The Southern California residency requirement is now eliminated, with any qualified journalist living in the U.S. who works for a foreign publication now eligible to apply.
Eligibility is now expanded to journalists outside of the Motion Picture Association (MPA), and membership is now open to journalists who work in media beyond print.
The sponsorship requirement is now eliminated, and the role of the credentials committee will include third parties from credible journalistic and other organizations focused on diversity, equity, and inclusion.
New members will immediately be allowed to vote on the Golden Globes, vote on board members, and serve on committees.
Member accreditation has been revised so that under the new process, all current members will be required to meet the standards as incoming members for re-accreditation of their membership. This process will take place annually, and members may immediately begin submitting materials to the credentials committee.
A new grievance procedure will immediately go into effect to ensure accountability throughout the organization involving outside independent investigators. A new code of conduct will be signed by every member and subject to its provisions.

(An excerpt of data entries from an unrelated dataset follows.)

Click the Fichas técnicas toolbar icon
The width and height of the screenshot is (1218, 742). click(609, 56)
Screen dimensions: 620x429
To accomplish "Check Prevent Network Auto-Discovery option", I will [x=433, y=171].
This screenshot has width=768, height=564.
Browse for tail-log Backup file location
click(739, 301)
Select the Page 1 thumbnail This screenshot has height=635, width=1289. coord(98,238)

Members will not be allowed to accept promotional materials or gifts from studios, publicists, actors, directors or others associated with motion pictures and television programs.
The Board of Directors will now include 15 total directors – 12 active members and three who are non-members. Members will elect the 12 internal directors. The Board will then select the three outside non-members.

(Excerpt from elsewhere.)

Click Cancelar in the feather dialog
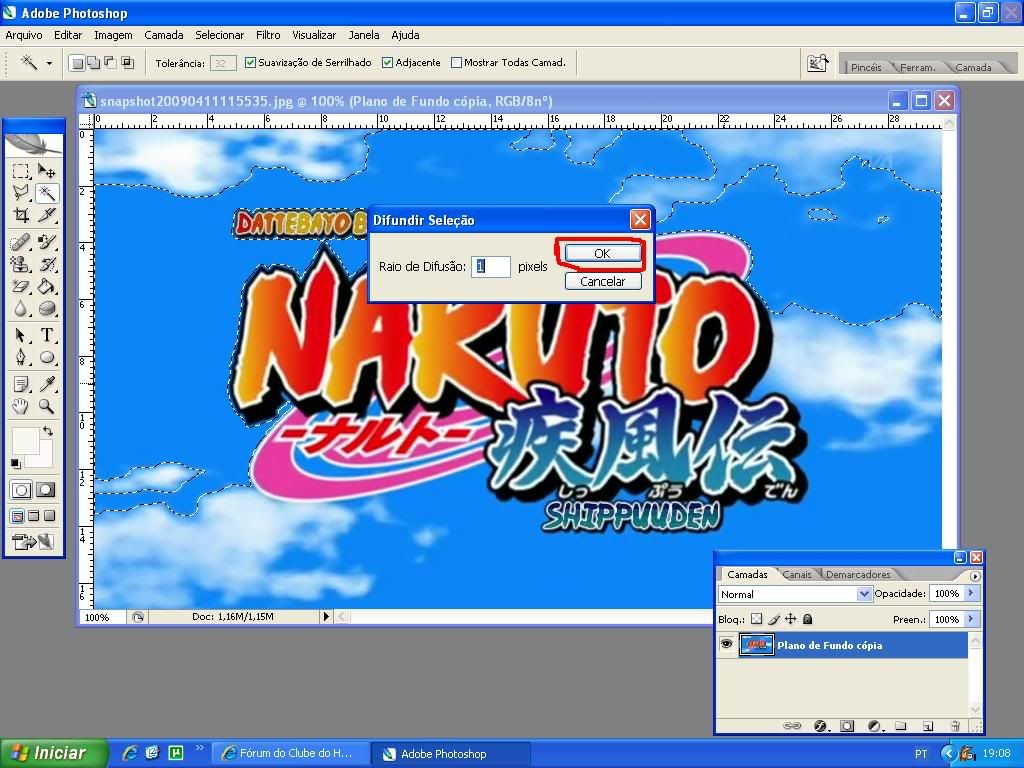 coord(602,281)
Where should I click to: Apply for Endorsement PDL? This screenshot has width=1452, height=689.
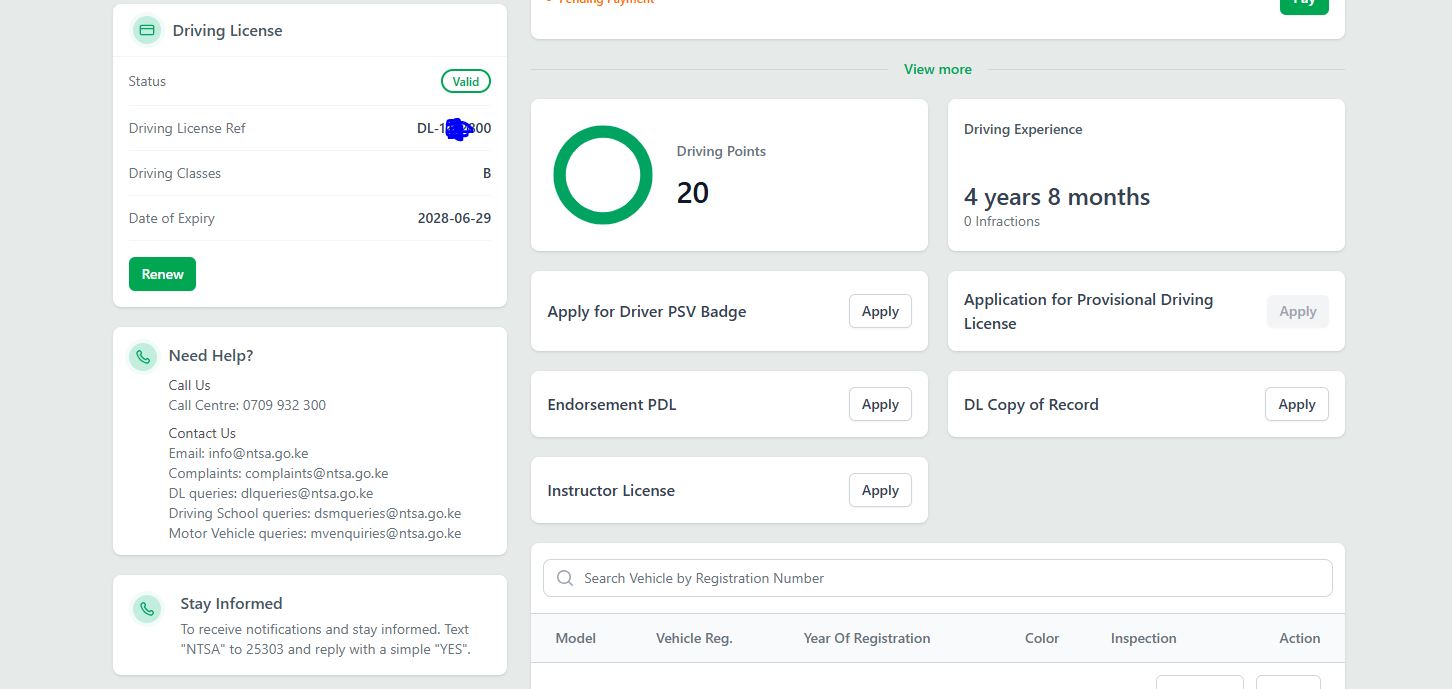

The HFPA will employ new Chief Executive Officer, Chief Financial Officer, Chief Human Resource Officer and Chief Diversity Officer.
Diversity, Equity & Inclusion
The majority of the members have already completed their initial diversity, equity and inclusion training sessions.
Members will continue to participate in monthly DEI workshops as organized by DEI consultants, and complete mandatory sexual harassment training.
All new board and committee members will undergo DEI and leadership training for their respective roles
And here’s a timetable for what comes next for the HFPA:
Aug. 5: The current Board of Directors will set Initial Election Meeting, as required by the new bylaws.
Aug. 6: Members seeking re-accreditation can begin submitting materials to the credentials committee.
Week of Aug. 8: Members who wish to be considered for elected office submit credentials to credentials committee; this must take place at least fifteen (15) days before the “Initial Election Meeting”
Week of Aug. 15: Ballots are provided to active members for the election of a new, expanded board and credentials committee; this must take place at least ten (10) days before the ballots are due for tabulation
Both the board and credentials committee, as currently comprised, remain in charge and functionally operational in their positions until the new, expanded board and credentials committee are seated
Aug. 26 or Aug. 30: Due date for ballots for the election of Board of Directors and credentials committee to be returned to Ernst & Young
Aug. 27 or Aug. 31: Election results for new, expanded board and credentials committee announced
Aug. 30 or Sept. 1: New board and credentials committee are seated; intensive work begins immediately on the myriad issues facing the organization, including the selection of three non-member board directors, and five non-member credentials committee members
Sept. 3 or Sept. 7: Election results for president are announced
Background on Election Process:
The organization is voting on a 12-member board directors and three member credentials committee members
Members can choose to run for both Board of Directors and credentials committee
Active members will receive two separate ballots, one for Board of Directors and one for credentials committee, listing the respective slates of candidates
All ballots for office shall be ranked-choice ballots, the same as previously used in organizational voting
No member, except the president, can serve on both the board of directors and the credentials committee.